The K. Family

As Interviewed by Nour Zoweil, March 10, 2019

The K. Family: In Their Own Words

There was no safety, the schools could not stop the Army form getting inside the schools, shooting people, taking people to jail... That was a bad experience, too. Because they could go inside the schools without permission from anyone. And no one one can stop then.

In 7th grade, I was 13 or 14 years old -- there were two boys who were protesting, the day before, and the Army came into the school, and they arrested them. So they were arrested that day. When the teachers tried to stop then from arresting the two boys, they started to shoot, inside the school, in the building, we all had to go inside the classrooms and just lay down.
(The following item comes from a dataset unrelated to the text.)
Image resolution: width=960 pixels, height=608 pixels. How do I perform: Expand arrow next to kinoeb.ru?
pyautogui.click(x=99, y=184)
We couldn't even stand, because we were afraid of the shots... that was one experience, --they took the boys and they arrested then that day, and then since that day we did not have school.

They just told us that we have an hour to leave the whole city. They’re going to stop the shooting for one hour and then we have to leave from one side and the other side we can not go into -- so people from the other side would move to the other side of the city, and old people start going into cars and buses and stuff. And then we have to leave and move to another city.

In this new city they faced discrimination and many conflicts.

We...not go outside we would just stay at home because they were a different religion and we were with hijab, so everything was hard, so we had to stay at home all day.

They came up to her and they were like, "You have to take your hijab off or you go back home and you do not go outside anymore." And then we never went out again with her and my mom.

Someone called my dad and than he told us that we were chosen to go to the U.S if we wanted to, and then my dad just said yes without even listening to anything -- he just said yes, and then after a few days they told us we have to go to appointment with people talking to us, asking us questions, getting our information, details, files, anything that we have, we have to go there and give it to them. And then we just came to the U.S.

Believe it or not,the transition from Syria to another city, Jordan, was difficult.

We left Syria and we went to Jordan -- we left at night so no one could see us, and we left from like the streets

We have to be on our arms and knees so we have to escape to the other side of the street, and then there was a mountain that we have to go up

So we had to escape without the Army notice about us. If they found out we were escaping, they would arrest us.

Right now I’m really proud to be here and also I'm so happy because I just go out however am I -- because I can talk to people, people could talk to me, and we can communicate, so it's not a big deal for me to discover new places.